→ **PROMPT**
Copy the listing below, substituting "Where do I click to" for each occurrence of "Where should I click to" and leaving everything else untouched.

— Start THE INPUT —

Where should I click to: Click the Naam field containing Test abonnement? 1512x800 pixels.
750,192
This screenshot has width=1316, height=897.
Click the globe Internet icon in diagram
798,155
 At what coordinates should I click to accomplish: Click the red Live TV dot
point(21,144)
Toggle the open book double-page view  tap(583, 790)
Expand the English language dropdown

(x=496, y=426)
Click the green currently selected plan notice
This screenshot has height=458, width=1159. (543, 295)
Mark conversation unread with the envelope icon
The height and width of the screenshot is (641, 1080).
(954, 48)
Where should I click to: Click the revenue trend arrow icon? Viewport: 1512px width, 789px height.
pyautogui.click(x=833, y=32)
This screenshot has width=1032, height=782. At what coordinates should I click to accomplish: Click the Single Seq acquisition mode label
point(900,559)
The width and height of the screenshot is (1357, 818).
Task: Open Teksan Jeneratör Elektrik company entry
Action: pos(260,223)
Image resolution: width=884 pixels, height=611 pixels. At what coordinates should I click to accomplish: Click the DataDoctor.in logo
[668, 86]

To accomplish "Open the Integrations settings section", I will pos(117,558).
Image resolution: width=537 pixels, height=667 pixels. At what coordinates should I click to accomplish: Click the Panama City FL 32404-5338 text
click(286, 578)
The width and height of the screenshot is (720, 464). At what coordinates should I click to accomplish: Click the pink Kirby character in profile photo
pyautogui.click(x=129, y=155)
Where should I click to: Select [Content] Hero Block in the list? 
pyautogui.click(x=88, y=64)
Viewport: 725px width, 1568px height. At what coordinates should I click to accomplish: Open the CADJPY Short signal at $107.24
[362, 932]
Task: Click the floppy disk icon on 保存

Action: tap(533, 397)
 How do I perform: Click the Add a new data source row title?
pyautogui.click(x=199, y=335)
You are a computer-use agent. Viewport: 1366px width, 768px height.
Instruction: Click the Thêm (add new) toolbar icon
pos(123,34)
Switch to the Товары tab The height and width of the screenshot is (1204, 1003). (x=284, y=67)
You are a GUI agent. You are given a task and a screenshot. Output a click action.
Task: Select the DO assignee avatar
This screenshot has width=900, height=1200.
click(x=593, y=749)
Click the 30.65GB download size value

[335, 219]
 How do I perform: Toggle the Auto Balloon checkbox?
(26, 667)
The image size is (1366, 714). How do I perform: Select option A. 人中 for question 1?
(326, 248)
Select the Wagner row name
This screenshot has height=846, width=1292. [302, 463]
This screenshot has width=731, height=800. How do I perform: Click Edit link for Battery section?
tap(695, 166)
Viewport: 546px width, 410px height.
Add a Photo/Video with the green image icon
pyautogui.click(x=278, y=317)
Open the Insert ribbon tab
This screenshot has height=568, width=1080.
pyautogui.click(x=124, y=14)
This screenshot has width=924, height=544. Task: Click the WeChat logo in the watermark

— End THE INPUT —

→ **ANSWER TO THIS PROBLEM**
Where do I click to: Click the Naam field containing Test abonnement? 1512x800 pixels.
750,192
This screenshot has width=1316, height=897.
Click the globe Internet icon in diagram
798,155
 At what coordinates should I click to accomplish: Click the red Live TV dot
point(21,144)
Toggle the open book double-page view  tap(583, 790)
Expand the English language dropdown

(x=496, y=426)
Click the green currently selected plan notice
This screenshot has height=458, width=1159. (543, 295)
Mark conversation unread with the envelope icon
The height and width of the screenshot is (641, 1080).
(954, 48)
Where do I click to: Click the revenue trend arrow icon? Viewport: 1512px width, 789px height.
pyautogui.click(x=833, y=32)
This screenshot has width=1032, height=782. At what coordinates should I click to accomplish: Click the Single Seq acquisition mode label
point(900,559)
The width and height of the screenshot is (1357, 818).
Task: Open Teksan Jeneratör Elektrik company entry
Action: pos(260,223)
Image resolution: width=884 pixels, height=611 pixels. At what coordinates should I click to accomplish: Click the DataDoctor.in logo
[668, 86]

To accomplish "Open the Integrations settings section", I will pos(117,558).
Image resolution: width=537 pixels, height=667 pixels. At what coordinates should I click to accomplish: Click the Panama City FL 32404-5338 text
click(286, 578)
The width and height of the screenshot is (720, 464). At what coordinates should I click to accomplish: Click the pink Kirby character in profile photo
pyautogui.click(x=129, y=155)
Where do I click to: Select [Content] Hero Block in the list? 
pyautogui.click(x=88, y=64)
Viewport: 725px width, 1568px height. At what coordinates should I click to accomplish: Open the CADJPY Short signal at $107.24
[362, 932]
Task: Click the floppy disk icon on 保存

Action: tap(533, 397)
 How do I perform: Click the Add a new data source row title?
pyautogui.click(x=199, y=335)
You are a computer-use agent. Viewport: 1366px width, 768px height.
Instruction: Click the Thêm (add new) toolbar icon
pos(123,34)
Switch to the Товары tab The height and width of the screenshot is (1204, 1003). (x=284, y=67)
You are a GUI agent. You are given a task and a screenshot. Output a click action.
Task: Select the DO assignee avatar
This screenshot has width=900, height=1200.
click(x=593, y=749)
Click the 30.65GB download size value

[335, 219]
 How do I perform: Toggle the Auto Balloon checkbox?
(26, 667)
The image size is (1366, 714). How do I perform: Select option A. 人中 for question 1?
(326, 248)
Select the Wagner row name
This screenshot has height=846, width=1292. [302, 463]
This screenshot has width=731, height=800. How do I perform: Click Edit link for Battery section?
tap(695, 166)
Viewport: 546px width, 410px height.
Add a Photo/Video with the green image icon
pyautogui.click(x=278, y=317)
Open the Insert ribbon tab
This screenshot has height=568, width=1080.
pyautogui.click(x=124, y=14)
This screenshot has width=924, height=544. Task: Click the WeChat logo in the watermark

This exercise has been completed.